The company offered permutations of this kit, plus additional promotional merchandise such as posters and sweatshirts, through comics cover-dated October 1969. As author Marc Flores, who writes under the pen name Ronin Ro, described,

Stan made up cards and had production people Sol Brodsky and Marie Severin help create a pin, eight stickers prominently featuring the heroes, "a nutty new notepad," a minibook, a pencil, a certificate, and a membership card. Stan wanted his bullpen to join him in a special recording he'd include in the $1 membership kit. Most of the bullpen was willing, except for [[Steve Ditko|[Steve] Ditko]].

The club proved successful, with Marvel secretary and club coordinator Flo Steinberg remarking that they "were working seven days a week just opening these envelopes" containing the subscription fee. In a 2002 interview, Steinberg said,

"Bags and bags of mail would come in and we would open them up, and — this was before computers — we had to write down everybody's name and make labels for each one, and pull out all these hundreds of dollar bills. We were throwing them at each other there were so many!"

A "Merry Marvel Marching Society" song played as a promotional tie-in over the closing credits of the 1966 animated series The Marvel Super Heroes.
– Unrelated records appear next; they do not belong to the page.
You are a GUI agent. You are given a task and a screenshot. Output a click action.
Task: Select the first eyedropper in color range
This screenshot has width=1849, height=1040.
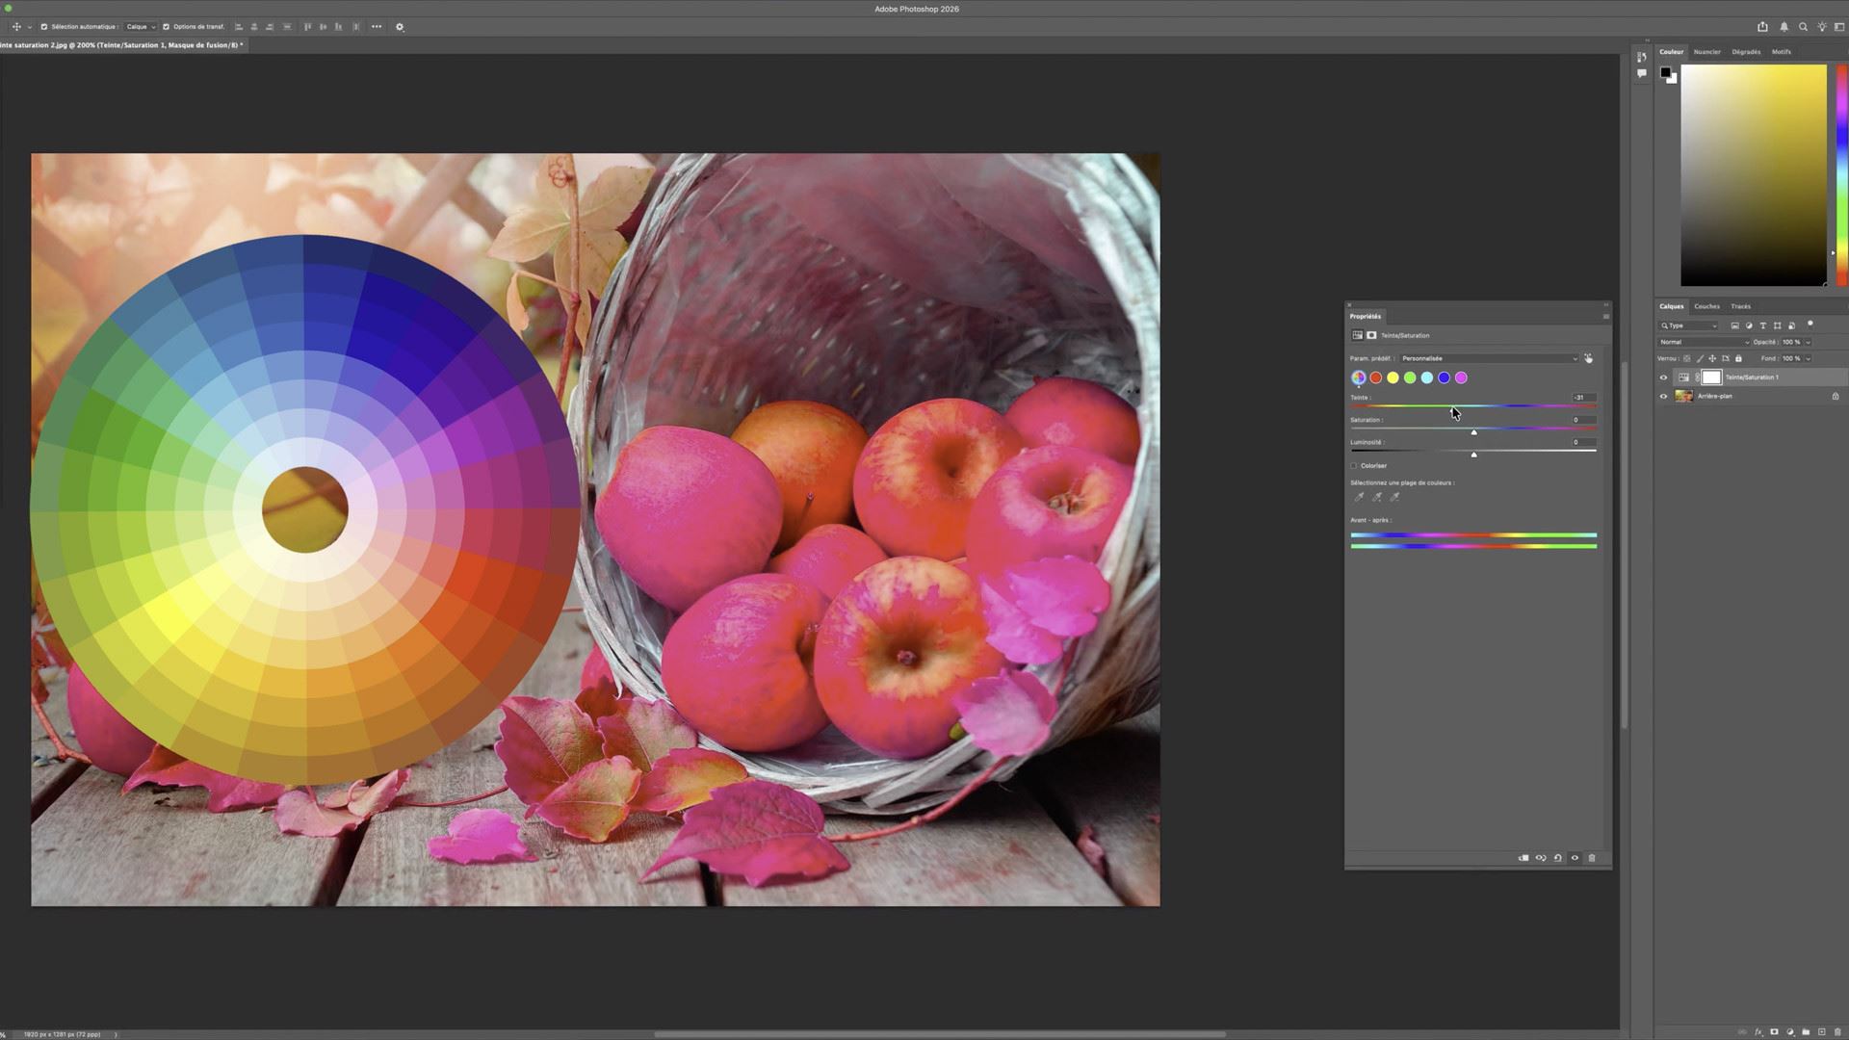coord(1359,497)

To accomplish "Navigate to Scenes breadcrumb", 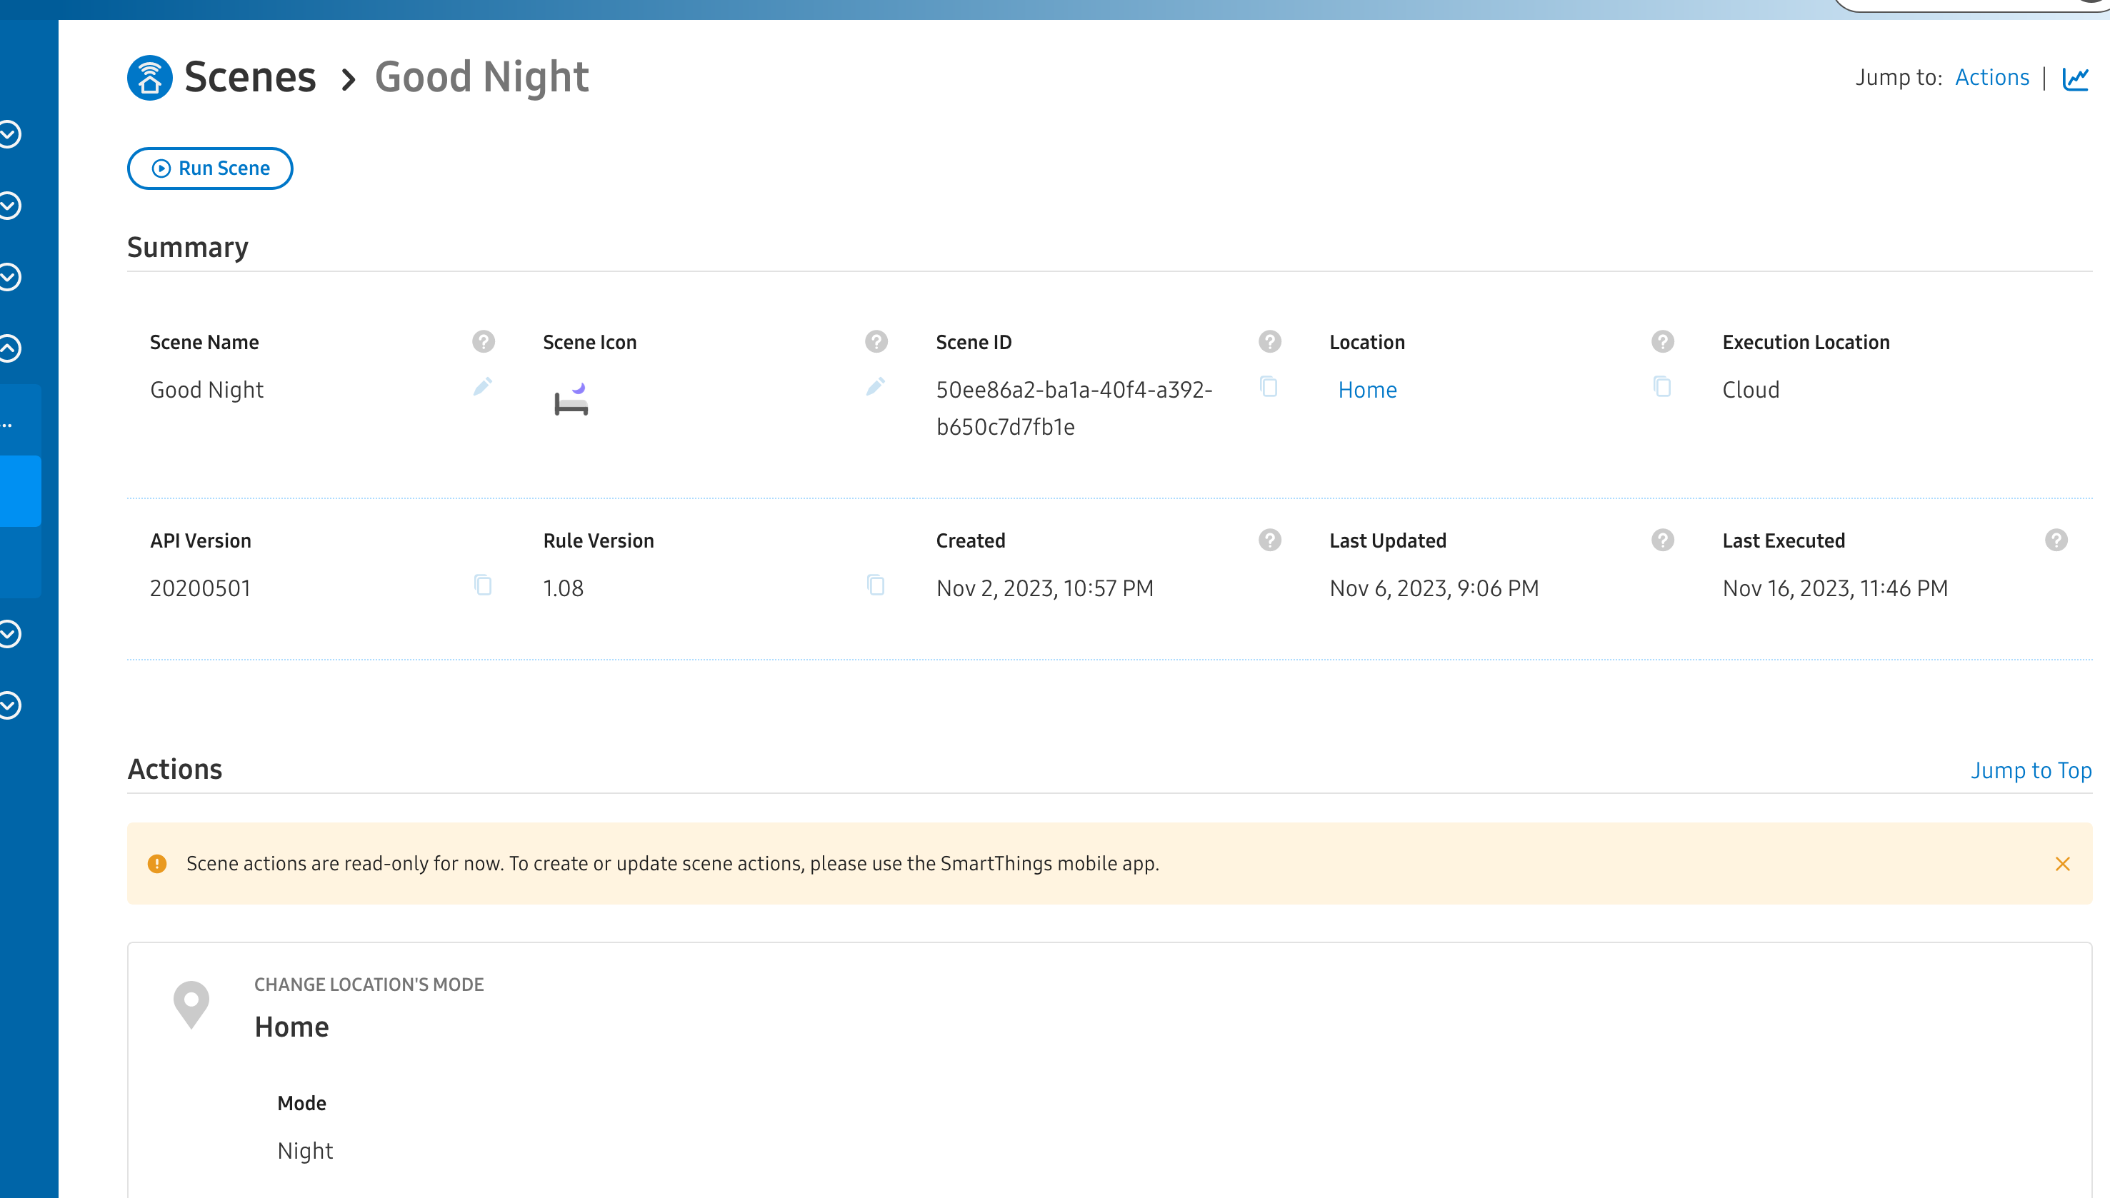I will [x=249, y=77].
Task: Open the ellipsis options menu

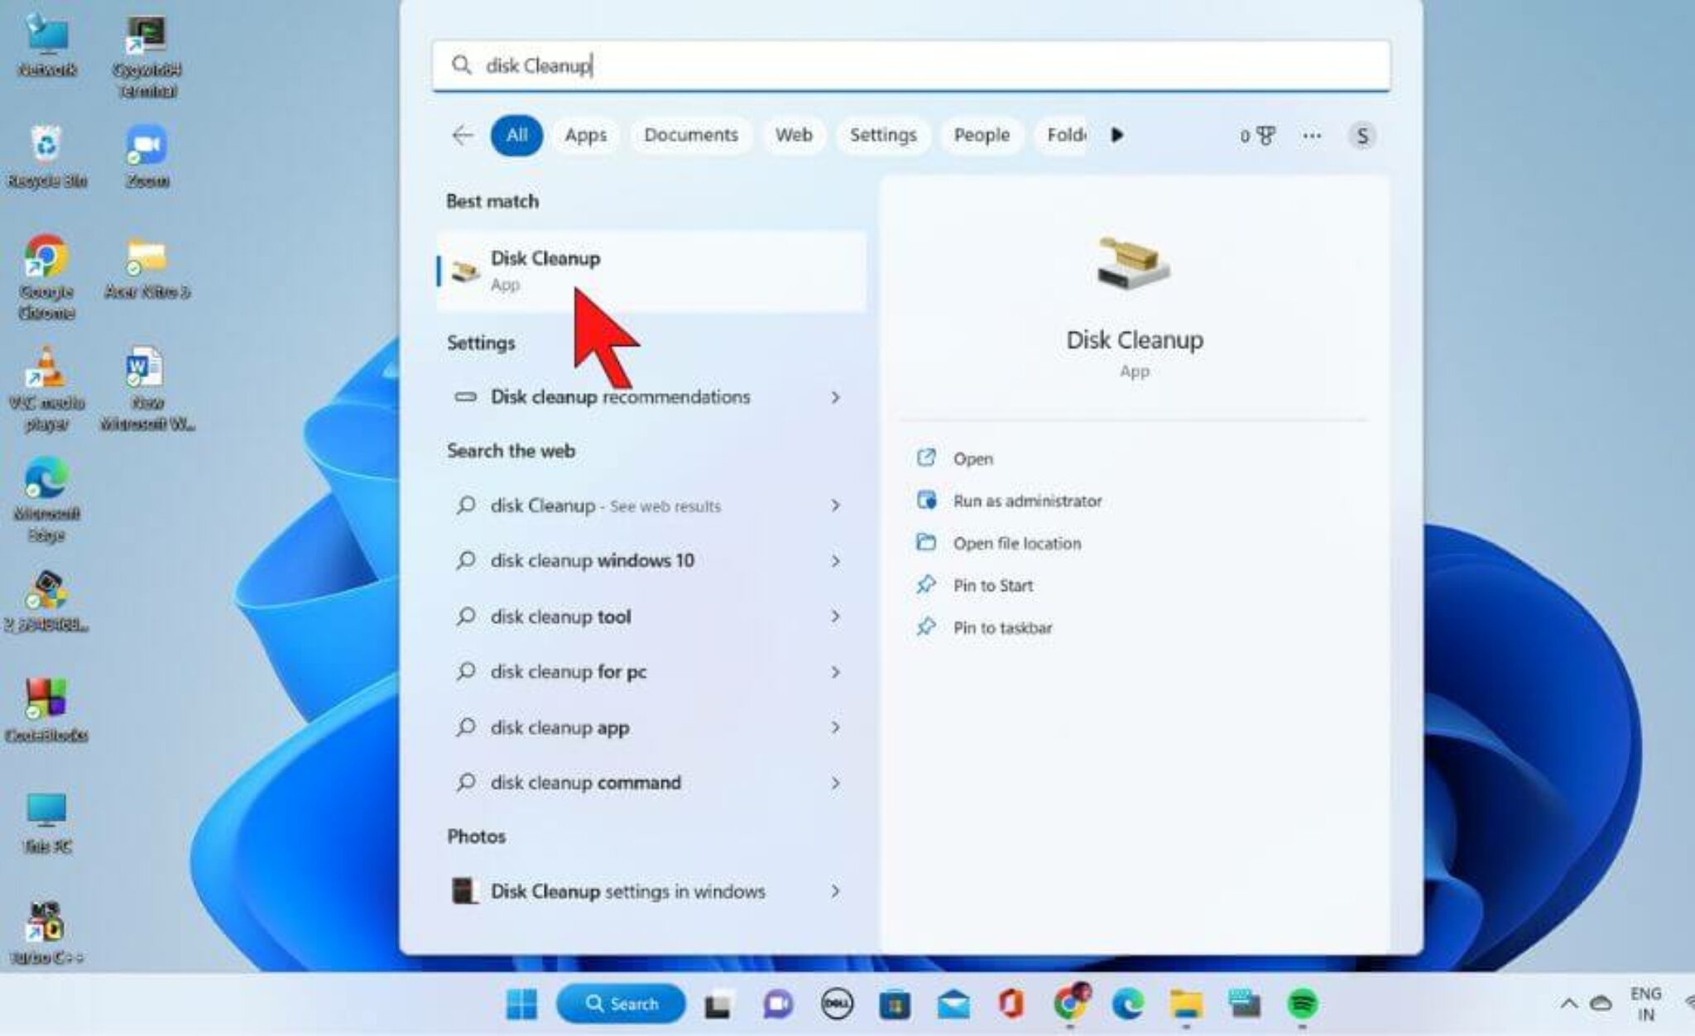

By the end of 1965, Marvel reported that 40,000 members had joined the club. This estimate increased to 50,000 in 1966, and 70,000 by 1967.

Soon, the club offered a range of other products, including a Spider-Man pin-up, a Jack Kirby stationery drawing of the Thing, and T-shirts featuring Doctor Strange and the Fantastic Four, respectively drawn by Steve Ditko and Kirby.

The M.M.M.S. membership had ranks indicated by three-letter abbreviations (such as Q.N.S. for "Quite 'Nuff Sayer" and F.F.F. for "Fearless Front-Facer"), based on a proposal by young fan Mark Evanier.

The M.M.M.S. was absorbed into the subsequent Marvel fan club, Marvelmania International, in 1969. This second club lasted until 1971. A third official Marvel Comics fan club, FOOM (Friends of Ol' Marvel) followed from 1973 to 1976.